━━━ Extract provided

BWB#66: How To Find Your Hedgehog Concept

Published 2 months ago • 5 min read

Hello friends,

Greetings from Utrecht!

I've been working on my personal brand in the background, and one of the steps I'm taking is to go through the Hedgehog Concept exercise.

I do it with most of my clients to figure out what their real core business is, and so it's only right that I subject myself to the same existential crisis.

It then came up again in Kim Nordstrom's book UP DOWN UP, along with an excellent and practical example, so I figured this was a great time to share this exercise in the essay below.

Hope you like it!


Today at a glance:

  • Essay: How To Find Your Hedgehog Concept
  • UP DOWN UP
  • Poor Charlie's Almanack
  • 12 Minute Foundation Training

How To Find Your Hedgehog Concept

All companies, even the most diversified ones, have a core business. Sometimes it's called a mission, or a cause, or a purpose.

They all boil down to the same thing:

Your core business is the thing where you KNOW you can make a difference for your customers, and where they feel confident that you can make a difference for them.

Here's how to find (or refine) yours, using Jim Collins' Hedgehog Concept:

The Hedgehog Concept

Jim Collins first coined this term in Good to Great, which traces back to an ancient Greek parable: “The fox knows many things, but the hedgehog knows one big thing.”

Collins found that companies who really understood and focused on their core business, their one big thing, tended to last longer and be more successful than ones that didn't.

A company's Hedgehog Concept, according to Collins, consists of 3 fundamental questions:

  • What you are deeply passionate about?
  • What can you be the best in the world at?

━━━━━━
━━━ Data provided

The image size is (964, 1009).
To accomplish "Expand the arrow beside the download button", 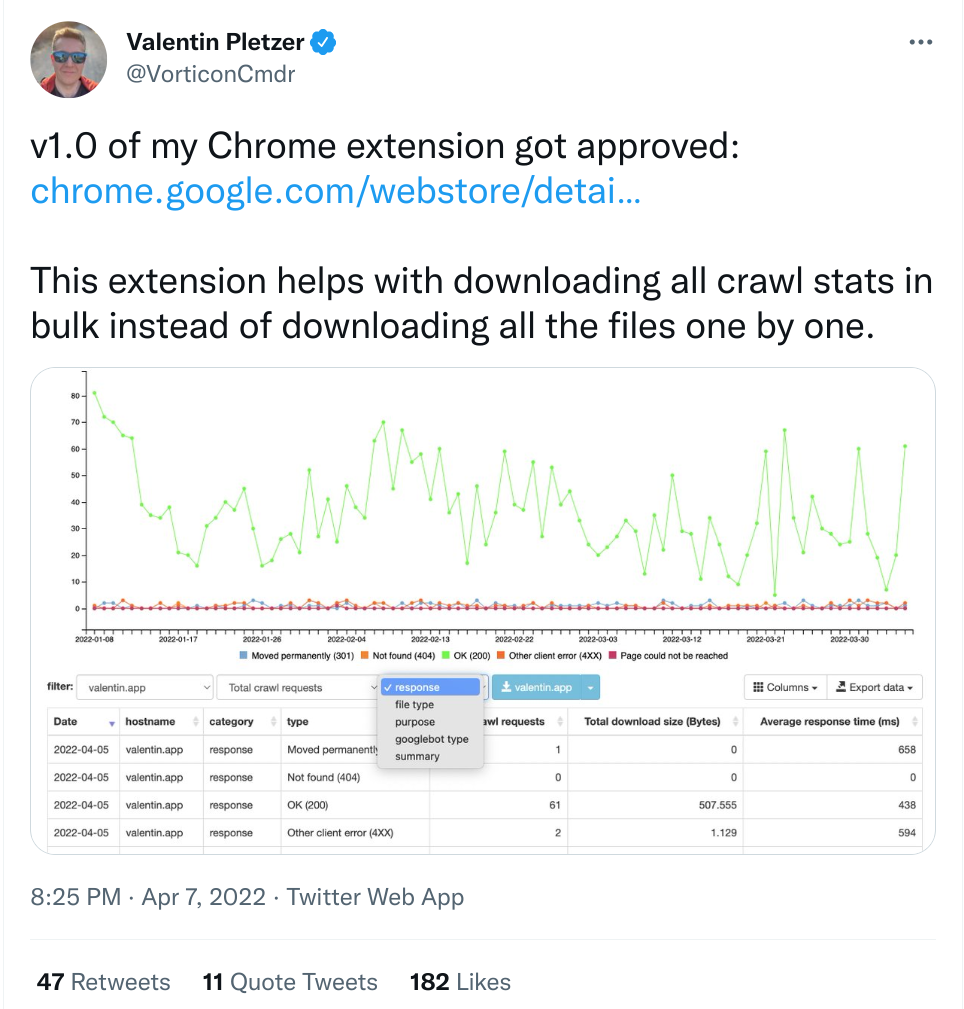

━━━━━━
━━━ Data provided

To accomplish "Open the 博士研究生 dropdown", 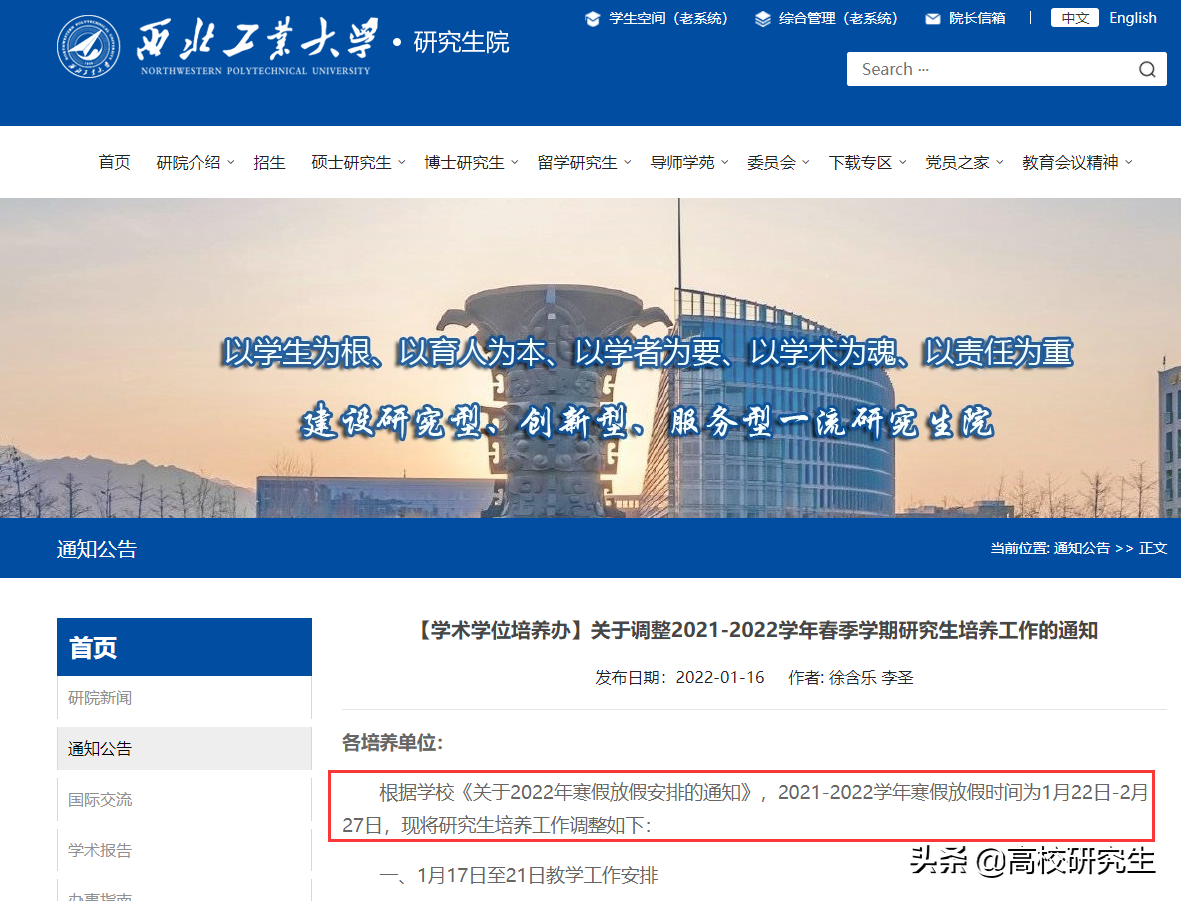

━━━━━━

§ Tasks to perform:
a: Answer these questions from the Hedgehog Concept newsletter:
(i) What city does the writer send greetings from?
(ii) In which book did Jim Collins first coin the term?
(iii) How many fundamental questions make up a company's Hedgehog Concept, according to Collins?
b: In the Hedgehog Concept newsletter, write out the part that opens with the words containing "Here's how to" and closes with "the world at?", switching "Greek" to "Roman".
The records have nothing to do with the Hedgehog Concept newsletter.

§ Per-task answers:
a:
(i) Utrecht
(ii) Good to Great
(iii) 3

b:
Here's how to find (or refine) yours, using Jim Collins' Hedgehog Concept:

The Hedgehog Concept

Jim Collins first coined this term in Good to Great, which traces back to an ancient Roman parable: “The fox knows many things, but the hedgehog knows one big thing.”

Collins found that companies who really understood and focused on their core business, their one big thing, tended to last longer and be more successful than ones that didn't.

A company's Hedgehog Concept, according to Collins, consists of 3 fundamental questions:

  • What you are deeply passionate about?
  • What can you be the best in the world at?